A number of rising stars called Seattle their home at one point in time. From musicians like Quincy Jones and Ray Charles to actors such as Jean Smart and Rainn Wilson, it’s no secret that the Emerald City is chock-full of inspiration for emerging artists. And while many cut ties with the Pacific Northwest after flying south for bigger, star-studded opportunities, Enter the Dragon star Bruce Lee never quite did. On the 45th anniversary of Lee’s death, we commemorate his impact on the city he started in.

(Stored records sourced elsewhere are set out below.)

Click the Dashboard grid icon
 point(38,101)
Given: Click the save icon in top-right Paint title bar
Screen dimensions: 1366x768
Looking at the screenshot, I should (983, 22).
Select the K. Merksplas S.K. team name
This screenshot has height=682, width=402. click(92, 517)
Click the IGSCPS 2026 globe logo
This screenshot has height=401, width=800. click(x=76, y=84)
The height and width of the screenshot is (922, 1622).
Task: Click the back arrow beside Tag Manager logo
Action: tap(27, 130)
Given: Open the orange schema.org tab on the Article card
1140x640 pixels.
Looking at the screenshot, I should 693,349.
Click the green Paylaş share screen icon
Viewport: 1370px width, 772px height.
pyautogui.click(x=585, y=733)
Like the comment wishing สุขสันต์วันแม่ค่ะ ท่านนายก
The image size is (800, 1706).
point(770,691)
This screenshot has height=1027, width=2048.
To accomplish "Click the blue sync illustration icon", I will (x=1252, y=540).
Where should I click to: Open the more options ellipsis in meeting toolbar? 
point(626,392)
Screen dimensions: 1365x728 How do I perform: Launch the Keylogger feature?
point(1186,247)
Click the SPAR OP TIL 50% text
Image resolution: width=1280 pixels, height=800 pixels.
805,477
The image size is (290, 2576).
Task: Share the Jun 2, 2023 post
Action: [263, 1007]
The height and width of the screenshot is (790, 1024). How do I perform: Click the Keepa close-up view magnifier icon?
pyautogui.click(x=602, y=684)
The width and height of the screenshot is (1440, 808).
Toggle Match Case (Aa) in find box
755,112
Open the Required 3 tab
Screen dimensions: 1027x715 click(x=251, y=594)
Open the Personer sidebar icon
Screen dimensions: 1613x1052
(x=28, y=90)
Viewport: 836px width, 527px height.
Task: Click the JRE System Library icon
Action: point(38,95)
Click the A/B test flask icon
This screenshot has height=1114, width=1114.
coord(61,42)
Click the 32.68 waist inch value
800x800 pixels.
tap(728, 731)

Lee was born in San Francisco, California, in the hour and year of the Dragon, but he grew up in Hong Kong. It didn’t take long for him to return to the States though. At 18, Lee made his transatlantic leap, first back to the Bay Area where he lived with his sister for a brief stint, and then to Seattle in 1959. It was in the Emerald City where he completed his high school education at Seattle Community College, then called Edison Technical School. And during his off hours, he worked for Seattle restaurateur and family friend, Ruby Chow.
While these connections to the city shine a light on the early stages of his budding Pacific Northwest roots, it was Lee’s continued education in martial arts that really impacted the city and his career.
Martial arts played a major part in Lee’s childhood, which was anything but ordinary. As the son of famous parents, Lee’s opportunities were extensive. By 18, he had already starred in 20 films. And even more significant was his Wing Chun menteeship with famed martial artist Yip Man, whose career inspired the cinematic franchise of the same name. When Lee left for the States, he brought his passion for martial arts with him—not as a student though, but as a teacher.
Lee taught Wing Chun to friends and locals like Jesse Glover and Taky Kimura. In his spare time, he attended the University of Washington. While studying philosophy and drama, he bumped into Seattle-native Linda Emery—a fellow student and Lee’s future wife. Between Linda and his budding martial arts business, it’s clear that Seattle laid the foundation for Lee’s future.
The popularity around his teaching inspired Lee to open a martial arts school in the Emerald City called Jun Fan Gung Fu, which translates to Bruce Lee’s Kung Fu, and the rest is basically history. Shortly after opening, Lee dropped out of school and ventured back down to California where he opened another studio in Oakland, the second of three Jun Fan Gung Fu schools overall.
Lee’s film and martial arts career skyrocketed when he moved to the Golden State. After leaving Seattle, Lee went on to instruct stars like Chuck Norris and Joe Lewis and act in films like Fist of Fury and Game of Death. But almost as quickly as his Hollywood fame rose, it ended. On July 20, 1973, after Enter the Dragon wrapped, Lee lapsed into a coma after taking Equagesic for a headache and passed away at the age of 32.
Lee may have spent the least amount of time in Seattle, but those years were formative for both his career and his private life. Before heading to Hollywood, Lee certified his friend, partner and best man, Kimura, who continued teaching Lee’s technique in Seattle years later.
Emery brought Lee’s body back to Seattle, where friends and family laid him to rest at Lake View Cemetery. He now lies next to his son, actor Brandon Lee. Even 45 years later, Lee’s grave is never bare. People from all over visit both he and his son daily, gifting Coca-Cola cans, oranges, and flowers. Fans visit for a number of reasons. But when standing beside his grave that overlooks Lake Washington, it’s hard not to admire the tangled history between Lee and Seattle.